According to CNBC, that has happened with the Nintendo Co., Ltd (ADR) (OTC: NTDOY) Wii: “Here’s the m.o.: shoppers get wind of when a Wii shipment is due to arrive, either by greasing a store manager, or by watching ads carefully, and begin lining up hours before the store opens. A store employee will then come out, hand out tickets or numbered placeholders to keep things orderly, and then the buying and selling begins.”

Those tickets to purchase Wii’s can, according a Best Purchase employee interviewed by CNBC, fetch $300-$1000. The ticket is only good for the first few hours the store is open.

To make it more interesting, some people buy the “options,” acquire the Wii’s … and then list them on eBay.

For years to come, the Nintendo Wii will probably be the video game success story by which all other future consoles are measured.
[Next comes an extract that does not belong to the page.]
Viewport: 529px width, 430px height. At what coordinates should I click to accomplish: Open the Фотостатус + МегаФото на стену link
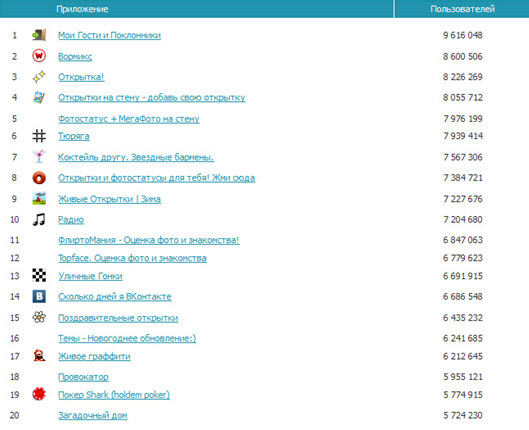click(129, 119)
Look for other companies to duplicate Wii in the next few years with more user-friendly, less arcane, games, and also possibly exercise components.

The video game industry appears to be dividing into two groups: casual gamers who enjoy the fun of the Wii, and hardcore gamers who want graphics like Sony Corp. (ADR) (NYSE: SNE)’s PlayStation 3.

As some point, I think companies could actually introduce two systems during each product cycle — one for each market.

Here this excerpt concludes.